On Friday, 30 January 2015 at 14:47:22 UTC, Andrei Alexandrescu wrote:
As discussed in this forum, Kenji has authored https://github.com/D-Programming-Language/dmd/pull/3615 which has been recently merged.

By this I am proposing we revert that decision, and quickly - before 2.067 is released lest we'll need to support it forever. Here's why.

One simple litmus test for a new language feature is "it can't be done within the current language". That's a good yardstick; coupled with the importance of the task, it forms a compelling reason for adding the feature. There's nuance to that, e.g. it can be done but it's onerously difficult; or the feature is so frequently needed, dedicated language is warranted.

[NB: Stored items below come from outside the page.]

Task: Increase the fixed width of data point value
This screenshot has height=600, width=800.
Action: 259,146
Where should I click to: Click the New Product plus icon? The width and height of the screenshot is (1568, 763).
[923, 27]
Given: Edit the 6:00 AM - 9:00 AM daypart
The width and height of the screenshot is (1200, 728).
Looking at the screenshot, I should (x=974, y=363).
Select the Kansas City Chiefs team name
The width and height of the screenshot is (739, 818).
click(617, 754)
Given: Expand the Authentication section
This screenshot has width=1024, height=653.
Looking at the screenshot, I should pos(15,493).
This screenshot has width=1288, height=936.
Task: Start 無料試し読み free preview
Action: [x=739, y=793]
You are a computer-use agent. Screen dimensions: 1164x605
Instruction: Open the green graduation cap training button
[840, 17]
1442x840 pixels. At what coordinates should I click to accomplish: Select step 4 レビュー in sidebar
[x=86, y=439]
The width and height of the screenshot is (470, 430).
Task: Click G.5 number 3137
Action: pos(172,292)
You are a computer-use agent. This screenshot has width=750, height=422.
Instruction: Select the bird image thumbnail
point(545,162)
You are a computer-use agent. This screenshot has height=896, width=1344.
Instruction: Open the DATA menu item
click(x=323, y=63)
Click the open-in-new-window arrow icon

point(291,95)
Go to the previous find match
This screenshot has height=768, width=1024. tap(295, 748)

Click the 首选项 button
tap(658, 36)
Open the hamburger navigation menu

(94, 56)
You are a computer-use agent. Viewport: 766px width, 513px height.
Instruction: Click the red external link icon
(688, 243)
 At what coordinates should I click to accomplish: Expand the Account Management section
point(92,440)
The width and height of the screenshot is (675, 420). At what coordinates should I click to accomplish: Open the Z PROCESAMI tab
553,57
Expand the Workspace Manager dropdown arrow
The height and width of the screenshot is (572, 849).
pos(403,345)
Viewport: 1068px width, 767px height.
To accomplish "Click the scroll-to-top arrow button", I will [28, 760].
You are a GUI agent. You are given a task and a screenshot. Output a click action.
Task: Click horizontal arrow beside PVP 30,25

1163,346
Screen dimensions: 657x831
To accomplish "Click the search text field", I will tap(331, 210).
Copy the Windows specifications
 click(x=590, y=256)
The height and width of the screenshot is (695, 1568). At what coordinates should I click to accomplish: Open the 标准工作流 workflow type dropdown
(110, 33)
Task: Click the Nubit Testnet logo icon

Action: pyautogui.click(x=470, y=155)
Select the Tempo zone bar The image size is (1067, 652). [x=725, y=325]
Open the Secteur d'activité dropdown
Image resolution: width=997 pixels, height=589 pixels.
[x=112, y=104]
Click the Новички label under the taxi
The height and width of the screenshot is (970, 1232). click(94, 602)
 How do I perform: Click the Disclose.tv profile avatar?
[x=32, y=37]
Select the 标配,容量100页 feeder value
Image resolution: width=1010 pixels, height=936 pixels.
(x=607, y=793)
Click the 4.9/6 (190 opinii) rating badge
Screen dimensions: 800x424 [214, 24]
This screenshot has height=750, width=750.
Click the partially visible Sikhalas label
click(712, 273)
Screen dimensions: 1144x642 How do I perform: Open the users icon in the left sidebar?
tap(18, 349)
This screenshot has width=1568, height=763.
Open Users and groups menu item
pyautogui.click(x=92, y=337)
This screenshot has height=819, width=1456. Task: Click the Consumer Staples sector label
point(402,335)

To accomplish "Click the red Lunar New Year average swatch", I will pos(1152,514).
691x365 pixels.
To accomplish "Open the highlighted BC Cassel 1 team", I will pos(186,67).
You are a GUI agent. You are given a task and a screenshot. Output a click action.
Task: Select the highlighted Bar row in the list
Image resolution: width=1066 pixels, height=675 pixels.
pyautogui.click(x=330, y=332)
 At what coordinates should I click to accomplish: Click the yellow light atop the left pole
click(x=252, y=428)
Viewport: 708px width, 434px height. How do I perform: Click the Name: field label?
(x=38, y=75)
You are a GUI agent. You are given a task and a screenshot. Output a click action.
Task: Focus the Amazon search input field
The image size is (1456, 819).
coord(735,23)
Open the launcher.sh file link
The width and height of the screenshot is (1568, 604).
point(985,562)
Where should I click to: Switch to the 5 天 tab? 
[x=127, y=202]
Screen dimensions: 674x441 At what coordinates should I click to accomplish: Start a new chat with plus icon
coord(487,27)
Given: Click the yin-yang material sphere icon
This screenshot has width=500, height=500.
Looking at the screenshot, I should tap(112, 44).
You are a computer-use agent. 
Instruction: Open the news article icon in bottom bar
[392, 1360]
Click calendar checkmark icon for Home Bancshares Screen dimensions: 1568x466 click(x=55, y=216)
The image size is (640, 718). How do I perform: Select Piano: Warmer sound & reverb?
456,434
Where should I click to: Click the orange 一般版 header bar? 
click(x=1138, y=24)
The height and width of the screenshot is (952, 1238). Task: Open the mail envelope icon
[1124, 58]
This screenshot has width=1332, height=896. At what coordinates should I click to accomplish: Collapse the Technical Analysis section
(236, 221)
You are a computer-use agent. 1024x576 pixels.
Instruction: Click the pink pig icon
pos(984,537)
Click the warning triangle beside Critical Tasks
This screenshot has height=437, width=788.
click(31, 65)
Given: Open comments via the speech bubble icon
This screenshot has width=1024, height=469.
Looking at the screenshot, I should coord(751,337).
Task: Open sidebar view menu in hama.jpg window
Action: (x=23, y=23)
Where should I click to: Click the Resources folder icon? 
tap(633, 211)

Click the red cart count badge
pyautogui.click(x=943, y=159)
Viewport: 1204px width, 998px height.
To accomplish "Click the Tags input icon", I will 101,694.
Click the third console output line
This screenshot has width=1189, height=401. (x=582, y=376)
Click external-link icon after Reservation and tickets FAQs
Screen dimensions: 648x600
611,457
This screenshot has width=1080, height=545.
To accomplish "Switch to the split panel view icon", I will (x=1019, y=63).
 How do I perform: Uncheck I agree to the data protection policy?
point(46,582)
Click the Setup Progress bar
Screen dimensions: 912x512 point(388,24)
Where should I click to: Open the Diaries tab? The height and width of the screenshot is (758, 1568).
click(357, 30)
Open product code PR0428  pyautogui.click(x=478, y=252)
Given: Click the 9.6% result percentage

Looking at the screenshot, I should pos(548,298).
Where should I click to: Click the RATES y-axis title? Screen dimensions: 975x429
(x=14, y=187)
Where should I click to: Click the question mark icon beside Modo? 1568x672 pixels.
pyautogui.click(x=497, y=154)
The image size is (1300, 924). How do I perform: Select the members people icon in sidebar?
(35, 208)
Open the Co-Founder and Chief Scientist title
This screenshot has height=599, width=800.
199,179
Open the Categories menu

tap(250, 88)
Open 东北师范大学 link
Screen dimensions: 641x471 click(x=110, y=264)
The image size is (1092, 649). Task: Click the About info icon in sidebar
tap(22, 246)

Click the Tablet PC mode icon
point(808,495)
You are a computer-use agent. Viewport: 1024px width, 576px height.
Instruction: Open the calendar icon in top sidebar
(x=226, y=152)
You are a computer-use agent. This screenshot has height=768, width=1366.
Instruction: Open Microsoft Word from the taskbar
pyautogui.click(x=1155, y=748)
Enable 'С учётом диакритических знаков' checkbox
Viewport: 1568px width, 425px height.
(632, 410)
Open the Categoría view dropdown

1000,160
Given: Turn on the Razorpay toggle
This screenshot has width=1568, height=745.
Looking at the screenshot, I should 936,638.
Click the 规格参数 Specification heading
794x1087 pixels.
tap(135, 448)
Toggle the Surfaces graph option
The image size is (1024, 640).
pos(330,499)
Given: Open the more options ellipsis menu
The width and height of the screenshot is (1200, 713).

The recent int[$] feature seems to fail that test. That feature, and in fact more, can be done trivially with library code:

http://dpaste.dzfl.pl/f49a97e35974.

In my opinion these particular features are not frequent enough to warrant dedicated syntax.

I'm somewhat neutral on [$], although I think it is useful. I like the partial type deduction feature and think we should keep that. It makes a lot of array declarations more concise, and subjectively, I think it feels like a natural extension of what D already does with auto.

I think if you showed someone auto declarations and then showed them something like auto[] arr = [...], their likely reaction would be "well of course that works". Although maybe I'm too familiar with D at this point and that's not the case at all.


Furthermore, one other unpleasant aftermath of int[$] is that new syntax begets more new syntax. The proverbial ink was not yet dry on the #3615 merge when a new, new syntax was proposed in this forum, this time for statically-allocated statically-sized arrays. Far as I can tell the main argument is "you have to write longer code" without it.

If you're talking about Bearophile's proposed [1, 2]s syntax, he's been pushing that for a long time, possibly before [$].